(Dataset entries)
+===+

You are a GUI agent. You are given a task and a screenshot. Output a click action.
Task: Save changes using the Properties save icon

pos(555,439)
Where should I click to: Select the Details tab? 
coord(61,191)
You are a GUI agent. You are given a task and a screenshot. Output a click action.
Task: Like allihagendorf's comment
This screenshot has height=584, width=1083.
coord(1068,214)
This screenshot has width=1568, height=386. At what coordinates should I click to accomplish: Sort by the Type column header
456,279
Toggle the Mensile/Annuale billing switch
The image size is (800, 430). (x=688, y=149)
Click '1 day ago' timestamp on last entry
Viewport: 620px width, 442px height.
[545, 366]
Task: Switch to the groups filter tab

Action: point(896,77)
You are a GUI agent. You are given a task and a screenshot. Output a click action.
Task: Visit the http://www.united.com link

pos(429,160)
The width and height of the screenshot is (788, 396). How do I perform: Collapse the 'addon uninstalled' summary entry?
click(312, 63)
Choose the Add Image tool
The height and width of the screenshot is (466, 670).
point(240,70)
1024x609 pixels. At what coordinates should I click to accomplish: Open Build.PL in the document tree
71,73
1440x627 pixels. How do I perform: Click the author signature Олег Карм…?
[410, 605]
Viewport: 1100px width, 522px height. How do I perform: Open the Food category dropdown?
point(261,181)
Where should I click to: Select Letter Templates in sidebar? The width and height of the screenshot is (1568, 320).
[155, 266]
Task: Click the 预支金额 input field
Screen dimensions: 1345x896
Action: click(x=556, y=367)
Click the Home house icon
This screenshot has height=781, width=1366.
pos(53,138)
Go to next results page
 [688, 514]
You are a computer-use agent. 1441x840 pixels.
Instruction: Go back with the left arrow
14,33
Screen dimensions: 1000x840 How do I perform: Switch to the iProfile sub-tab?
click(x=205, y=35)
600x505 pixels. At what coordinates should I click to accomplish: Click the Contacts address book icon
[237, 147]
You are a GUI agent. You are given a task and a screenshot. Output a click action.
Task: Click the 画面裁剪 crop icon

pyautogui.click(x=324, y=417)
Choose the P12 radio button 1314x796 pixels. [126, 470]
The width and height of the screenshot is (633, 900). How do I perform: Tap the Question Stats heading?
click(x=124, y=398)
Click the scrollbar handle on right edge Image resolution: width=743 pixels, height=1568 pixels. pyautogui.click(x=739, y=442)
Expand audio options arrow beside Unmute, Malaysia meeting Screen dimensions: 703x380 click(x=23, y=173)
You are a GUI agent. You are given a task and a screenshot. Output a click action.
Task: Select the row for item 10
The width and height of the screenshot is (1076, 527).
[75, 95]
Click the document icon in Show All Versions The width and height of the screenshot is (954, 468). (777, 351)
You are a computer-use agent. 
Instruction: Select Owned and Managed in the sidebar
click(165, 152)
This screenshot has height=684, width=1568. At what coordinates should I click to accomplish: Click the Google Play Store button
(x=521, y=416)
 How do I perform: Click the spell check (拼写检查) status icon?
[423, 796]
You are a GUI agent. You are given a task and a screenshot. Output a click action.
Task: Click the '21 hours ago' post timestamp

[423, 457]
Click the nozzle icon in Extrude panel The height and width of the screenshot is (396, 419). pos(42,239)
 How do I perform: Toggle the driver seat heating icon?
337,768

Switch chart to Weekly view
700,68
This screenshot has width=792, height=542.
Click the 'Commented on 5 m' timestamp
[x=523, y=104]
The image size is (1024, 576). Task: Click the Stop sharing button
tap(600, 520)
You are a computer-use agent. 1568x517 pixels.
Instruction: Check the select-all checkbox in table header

+===+

▶ _What to produce_: All lines from the one that holds "How do I perform: Toggle" to the end of the entries above must be transcribed exactly, both ends included, and no others.

▶ _Result for this task_:
 How do I perform: Toggle the driver seat heating icon?
337,768

Switch chart to Weekly view
700,68
This screenshot has width=792, height=542.
Click the 'Commented on 5 m' timestamp
[x=523, y=104]
The image size is (1024, 576). Task: Click the Stop sharing button
tap(600, 520)
You are a computer-use agent. 1568x517 pixels.
Instruction: Check the select-all checkbox in table header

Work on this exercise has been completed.